A permanent record of every NZ website

This month, the National Library of New Zealand has taken up a seriously impressive challenge.  For the first time ever, they’re undertaking a comprehensive harvest of the New Zealand internet — that means making a permanently archived copy of every single website that falls under the .nz domain.

The 2008 Domain Harvest is part of the National Library’s National Digital Heritage Archive (NDHA) — a pioneering digital preservation programme that is being closely watched by archives and national libraries worldwide.

This effort is part of a growing recognition that the important cultural artifacts of our time are no longer finding their way into libraries.  Instead, they are languishing in increasingly obsolete formats (ever consider how difficult it is to retrieve data from a 5 1/4 floppy disk these days?) or simply vanishing in a puff of ones and zeroes.

In their introduction to the project they state that:

“The National Library of New Zealand has a legal mandate and a social responsibility to preserve New Zealand’s social and cultural history, be it in the form of books, newspapers and photographs, or of websites, blogs and YouTube videos….We will be able to look back on internet documents as we do the printed words left to us by previous generations.”

Rather than hiding from the digital era, the NDHA attempts to tackle head-on the extremely complex technical problems that are involved in preserving the contents of our computers for posterity.

It’s worth considering for a moment what a thoroughly ambitious initiative this is…consider this excerpt from the Library’s Web Harvest FAQ:

I run several large New Zealand websites in .co.nz containing literally tens of millions of pages plus unknown quantities of dynamic pages.
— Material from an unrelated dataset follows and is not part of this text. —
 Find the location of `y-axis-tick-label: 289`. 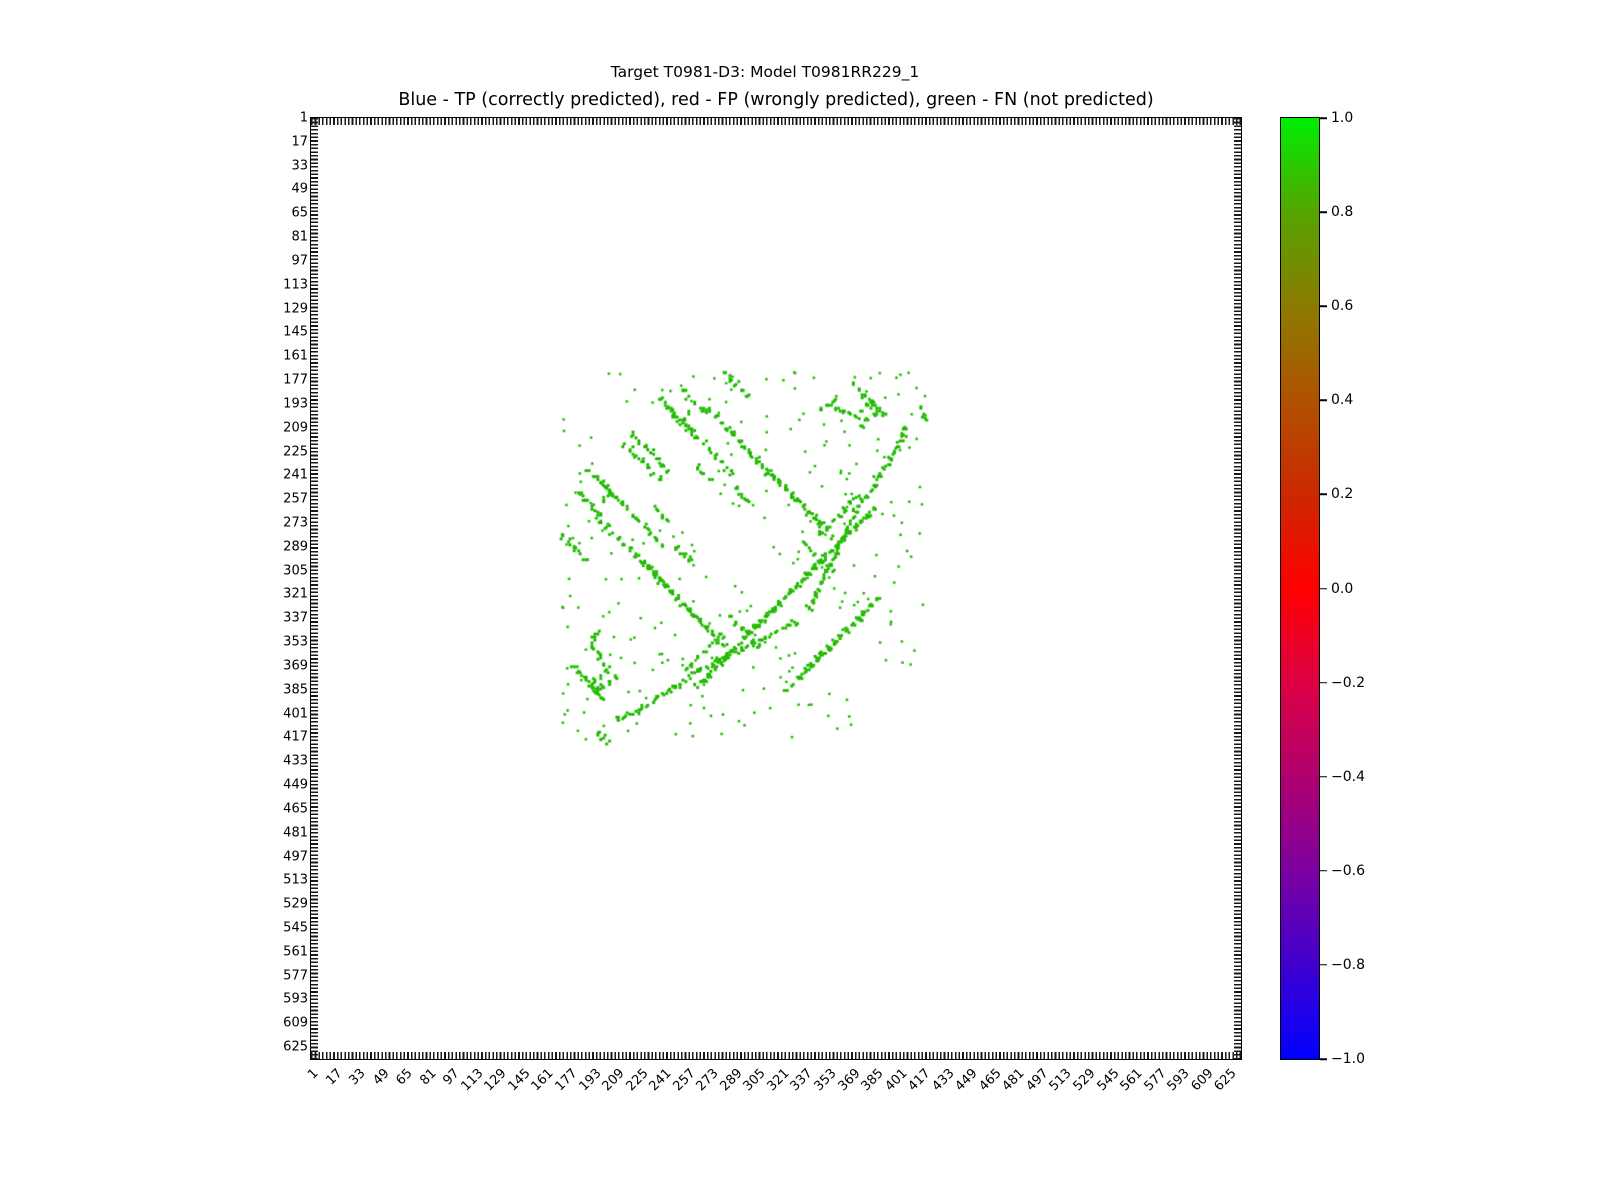

y-axis-tick-label: 289 is located at coordinates (296, 547).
Thousands of pages change daily and total content is several hundred gigabyte, and a lot of that is video and imagery. Do you intend to download all of the content from all of my sites?

“In principle, yes.

“In practice the internet is infinitely large, because of the large number of dynamic pages, and it is impossible to harvest everything. We will therefore have to stop harvesting at some point. Our initial target for this harvest is 100 million URLs (we may extend this to 150 million).”
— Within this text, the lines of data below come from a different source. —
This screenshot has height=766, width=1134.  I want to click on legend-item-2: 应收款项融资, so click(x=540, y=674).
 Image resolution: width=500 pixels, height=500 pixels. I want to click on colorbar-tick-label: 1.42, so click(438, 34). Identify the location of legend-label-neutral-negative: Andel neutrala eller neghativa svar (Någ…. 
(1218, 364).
These 100 million or so websites will be copied, digitally preserved and eventually made accessible to the public as a snapshot of internet life in this year of the 21st century.

This is the only planned “whole-of-domain” harvest in the near future.  Selective harvesting, or “web curating”, will continue indefinitely using new software designed by NLNZ and the British Library.

The National Library will release an update on the progress of the 2008 web harvest at the end of this week.